Posted by Wanyu Zhang on July 13, 2025

This blog is a collection of excerpts that have stayed with me—lines from poems, lyrics, and books. I’m not an expert in literature, but I write these notes to capture and share the personal connections I feel with these beautiful words.


Flowers

Lyrics by Miley Cyrus

I can buy myself flowers

Write my name in the sand

Talk to my self for hours

Say things you don’t understand

I can take myself dancing

And I can hold my own hand

Yeah, I can love me better than you can

test
Literally, buying meself flowers.

Possibilities

Poem by Wislawa Szymborska

I prefer exceptions

I prefer to leave early

I prefer talking to doctors about something else

I prefer the absurdity of writing poems

to the absurdity of not writing poems

I prefer, where love’s concerned, nonspecific anniversaries

that can be celebrated every day

I prefer zeros on the loose

to those lined up behind a cipher

I prefer keeping in mind even the possibility

that existence has its own reason for being

I first encountered this poem in an elective course on Nobel Prize in Literature, taught by Prof. Dong Ding at SUFE. For our final assignment, she asked each of us to write our own Possibilities. Later, she compiled our poems into a collective version, Possibilities for Class 2023.

This poem is both accessible and powerful, especially when it resonates within a diverse group of people. I still think back to that class as one of the most rewarding experiences in my undergraduate years. If you’re a SUFE student, I highly recommend taking it.

Zen Mind, Beginner’s Mind

Book by Shunryu Suzuki

The idea of keeping a beginner’s mind is similar to the saying, “stay hungry, stay foolish.” At any moment, we can return to being beginners—free from the weight of past achievements and unburdened by desire or fear for the future.

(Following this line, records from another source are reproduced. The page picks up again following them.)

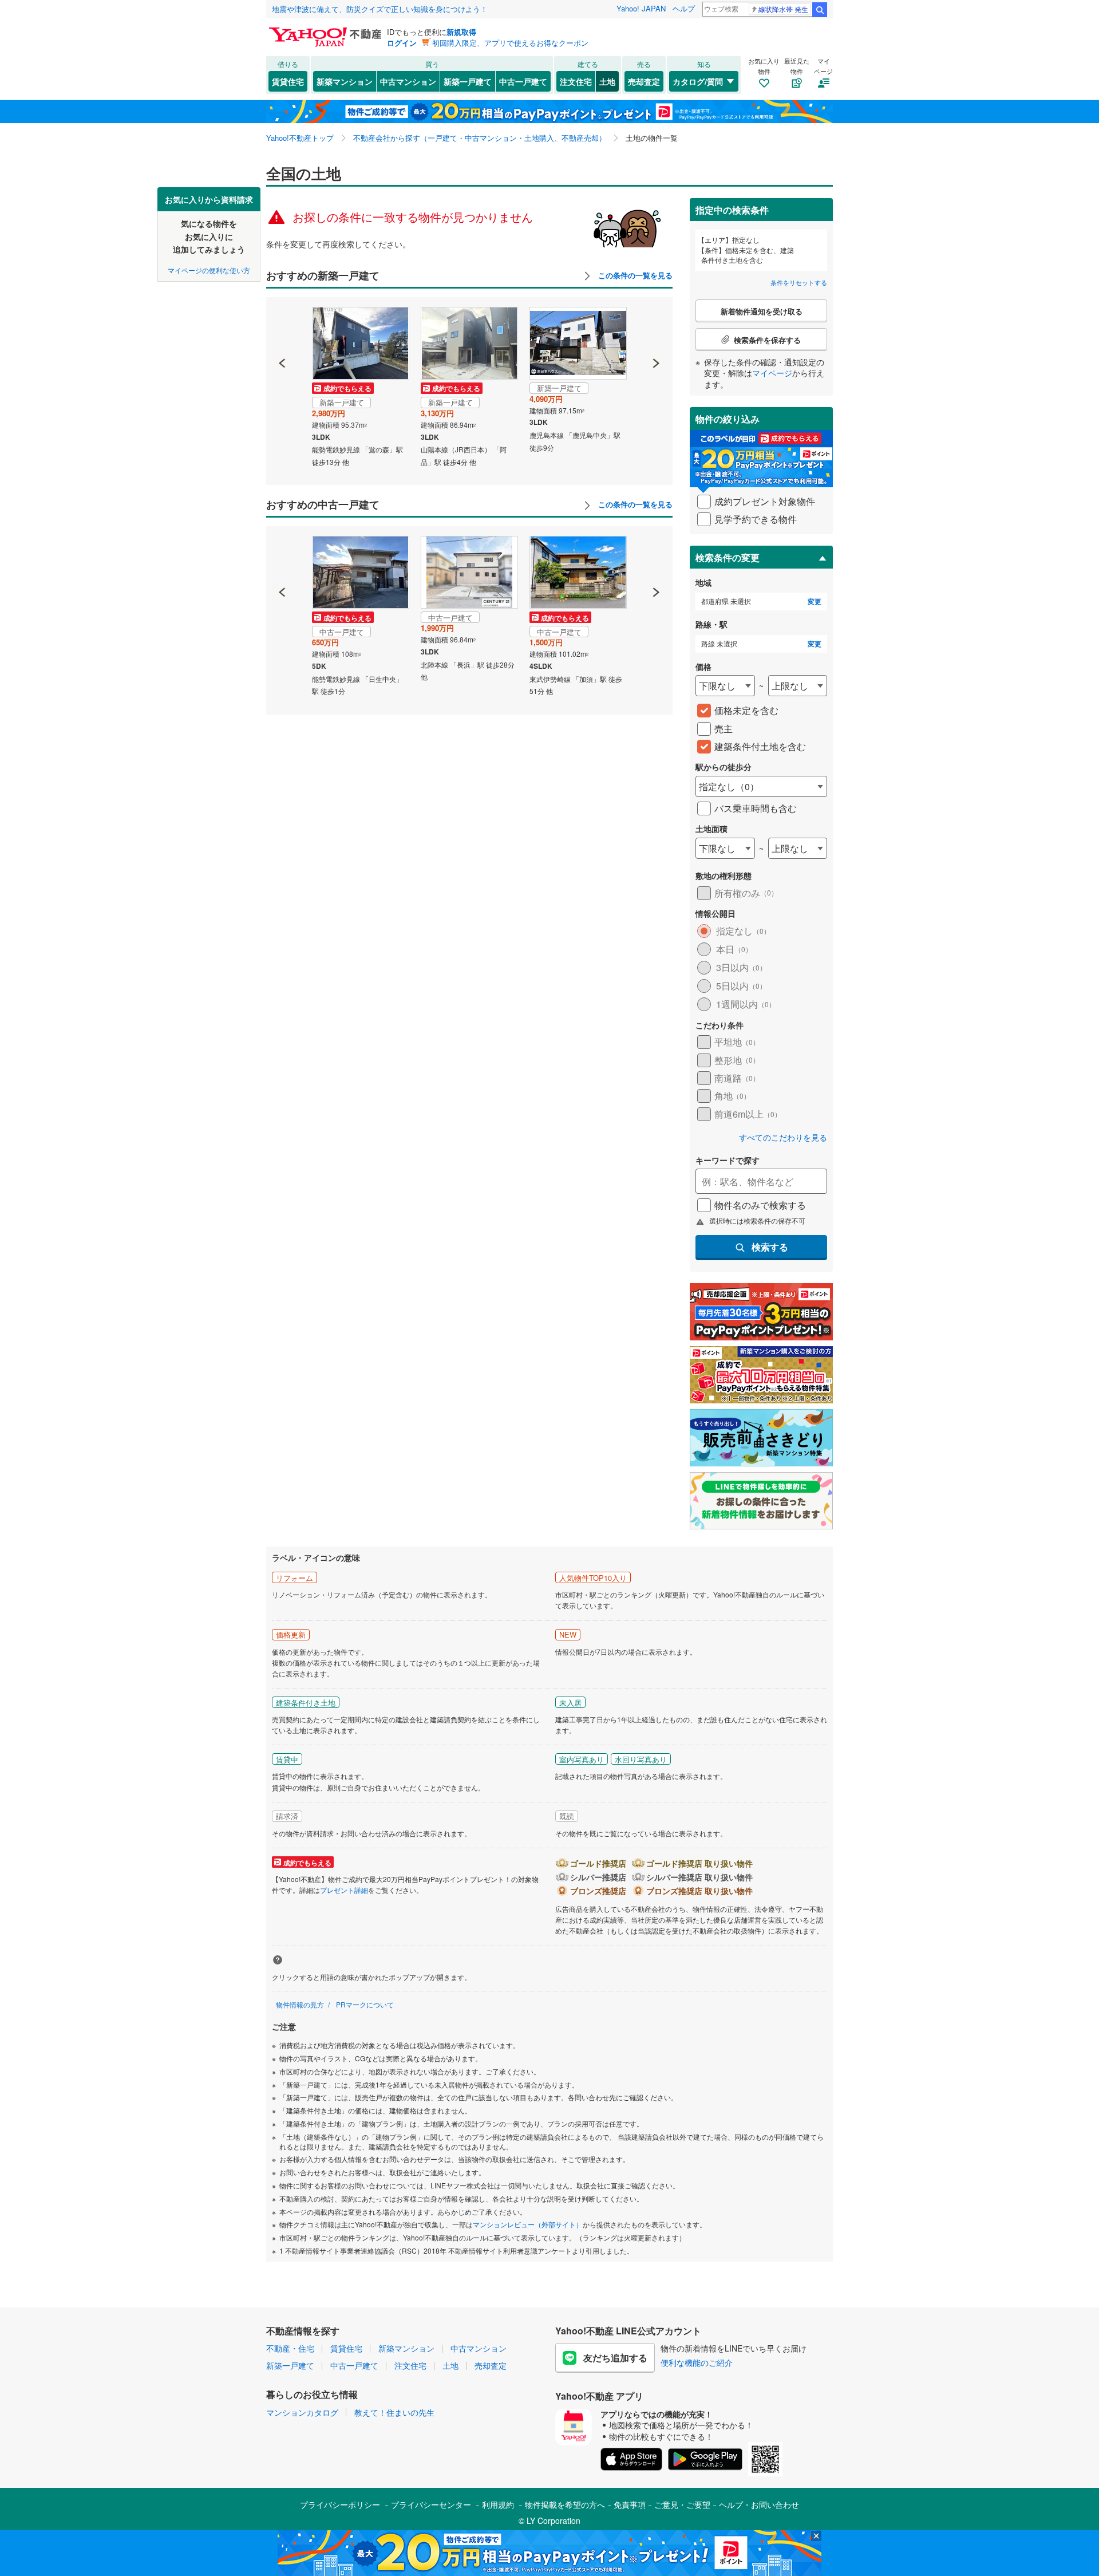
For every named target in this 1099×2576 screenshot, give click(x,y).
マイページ (772, 372)
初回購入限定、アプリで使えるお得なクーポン (510, 42)
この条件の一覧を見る (634, 275)
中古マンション (408, 81)
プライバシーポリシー (340, 2504)
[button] (282, 324)
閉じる (494, 195)
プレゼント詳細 (344, 1890)
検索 (819, 9)
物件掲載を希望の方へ (565, 2504)
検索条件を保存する (558, 187)
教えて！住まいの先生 (394, 2412)
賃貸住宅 (288, 81)
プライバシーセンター (431, 2504)
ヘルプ (684, 8)
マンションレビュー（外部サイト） (528, 2224)
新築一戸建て (468, 81)
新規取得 (461, 31)
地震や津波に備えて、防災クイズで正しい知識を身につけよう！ (380, 8)
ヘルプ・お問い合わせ (759, 2504)
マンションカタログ (302, 2412)
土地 (607, 81)
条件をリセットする (798, 282)
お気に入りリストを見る (592, 195)
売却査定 (644, 81)
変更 (814, 601)
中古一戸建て (523, 81)
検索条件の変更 (727, 557)
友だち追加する (615, 2357)
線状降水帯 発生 (783, 9)
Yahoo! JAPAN (641, 8)
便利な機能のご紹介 (697, 2362)
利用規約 (498, 2504)
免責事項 (630, 2504)
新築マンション (345, 81)
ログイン (402, 42)
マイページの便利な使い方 (209, 269)
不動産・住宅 (290, 2348)
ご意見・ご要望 (682, 2504)
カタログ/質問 (698, 81)
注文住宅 (576, 81)
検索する (770, 1246)
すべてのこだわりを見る (783, 1137)
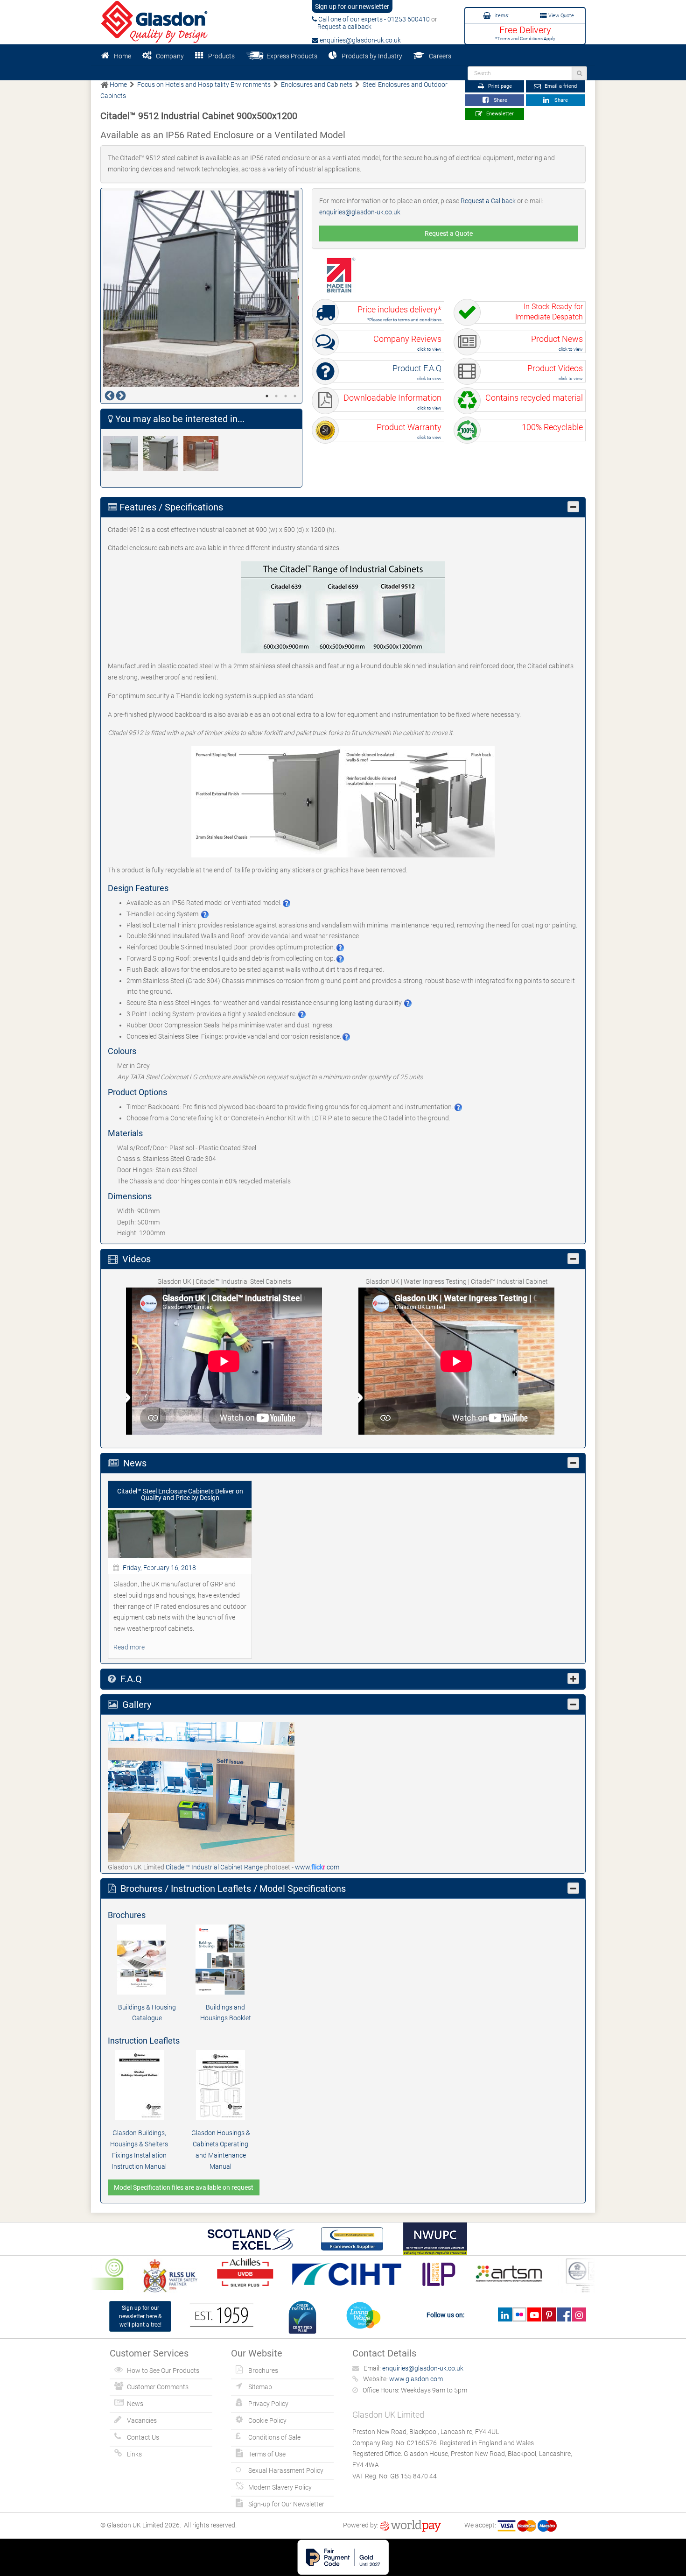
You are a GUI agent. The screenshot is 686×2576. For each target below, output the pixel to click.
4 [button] (295, 396)
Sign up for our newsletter (352, 6)
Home (122, 56)
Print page (499, 86)
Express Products (290, 56)
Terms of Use (267, 2454)
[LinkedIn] (504, 2314)
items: (501, 16)
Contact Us (143, 2437)
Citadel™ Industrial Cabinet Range (215, 1867)
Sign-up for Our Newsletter (286, 2504)
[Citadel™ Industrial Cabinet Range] (201, 1791)
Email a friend (560, 86)
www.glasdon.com (416, 2379)
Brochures (263, 2370)
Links (134, 2454)
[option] (201, 289)
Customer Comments (158, 2387)
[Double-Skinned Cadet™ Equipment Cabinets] (203, 453)
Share (499, 100)
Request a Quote (449, 233)
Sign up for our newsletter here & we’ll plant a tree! (140, 2316)
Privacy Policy (268, 2403)
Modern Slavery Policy (280, 2487)
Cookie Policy (267, 2420)
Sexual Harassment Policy (285, 2470)
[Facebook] (564, 2314)
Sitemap (260, 2387)
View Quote (560, 16)
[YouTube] (534, 2314)
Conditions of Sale (274, 2437)
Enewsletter (499, 114)
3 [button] (285, 396)
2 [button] (276, 396)
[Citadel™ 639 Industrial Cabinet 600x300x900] (123, 453)
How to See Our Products (163, 2370)
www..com (317, 1867)
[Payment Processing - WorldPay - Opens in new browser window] (410, 2525)
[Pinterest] (549, 2314)
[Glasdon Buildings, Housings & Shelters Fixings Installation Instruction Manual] (139, 2084)
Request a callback (341, 26)
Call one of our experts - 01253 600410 (373, 19)
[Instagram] (579, 2314)
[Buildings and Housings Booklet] (225, 1960)
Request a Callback (488, 201)
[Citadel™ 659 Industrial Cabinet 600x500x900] (163, 453)
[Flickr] (519, 2314)
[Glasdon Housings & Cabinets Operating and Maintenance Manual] (220, 2084)
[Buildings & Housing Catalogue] (147, 1960)
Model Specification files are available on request (183, 2187)
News (135, 2403)
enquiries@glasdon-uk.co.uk (359, 40)
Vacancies (142, 2420)
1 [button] (267, 396)
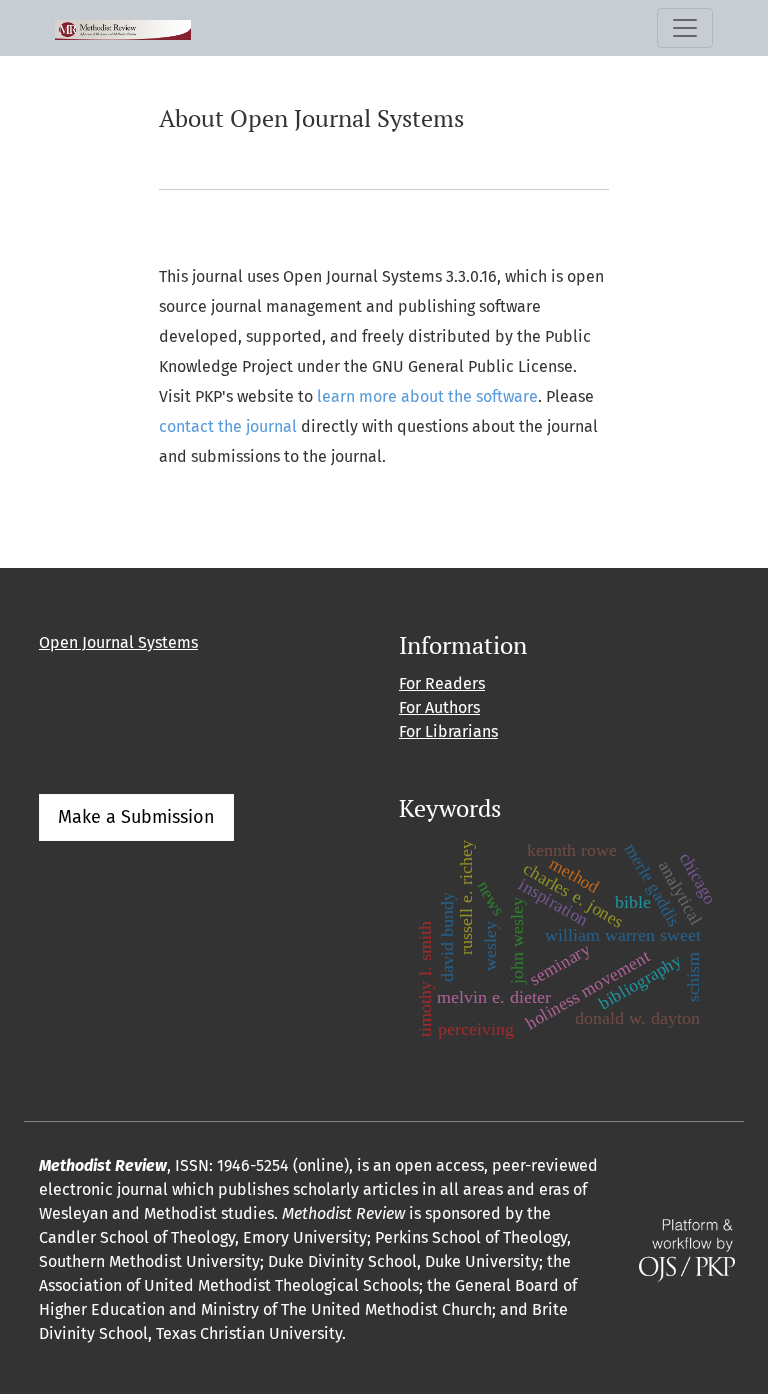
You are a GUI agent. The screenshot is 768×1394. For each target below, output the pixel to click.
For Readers (442, 683)
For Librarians (448, 731)
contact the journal (228, 426)
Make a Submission (136, 817)
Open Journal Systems (118, 642)
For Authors (439, 707)
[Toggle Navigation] (685, 28)
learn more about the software (427, 396)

If your mind is empty, it is always ready for anything; it is open to everything. In the beginner’s mind there are many possibilities; in the expert’s mind there are few. In the beginner’s mind there is no thought, “I have attained something.” All self-centered thoughts limit our vast mind. When we have no thought of achievement, no thought of self, we are true beginners.

Good books often echo this common truth. You can find the same spirit of beginner’s mind in The Power of Now, Siddhartha, and in yoga practice, though expressed in different language.

As a beginner, you listen carefully without comparing to what you already know; you keep doing without clinging to goals; and you forget yourself in the process:

When you do something, you should burn yourself completely, as a good bonfire, leaving no trace of yourself.

A Room of One’s Own

Book by Virginia Woolf

This book explores the relationship between women and fiction. It is often regarded as a cornerstone of feminist writing. The book doesn’t try to provide final answers, but I found that many of Woolf’s ideas resonate with my own reflections on gender and research.

As a woman in academia, I often enter rooms filled mostly with male researchers. It is hard not to wonder why this imbalance exists, and easy to slip into the mindset of “fighting for women in academia.” But my personal belief is that research itself has no gender. To carry the weight of “sexual awareness” into research can risk distorting its purity. Woolf articulated this with clarity:

The very first sentence that I would write here, I said, crossing over to the writing-table and taking up the page headed Women and Fiction, is that it is fatal for anyone who writes to think of their sex. It is fatal to be a man or woman pure and simple; one must be woman-manly or man-womanly.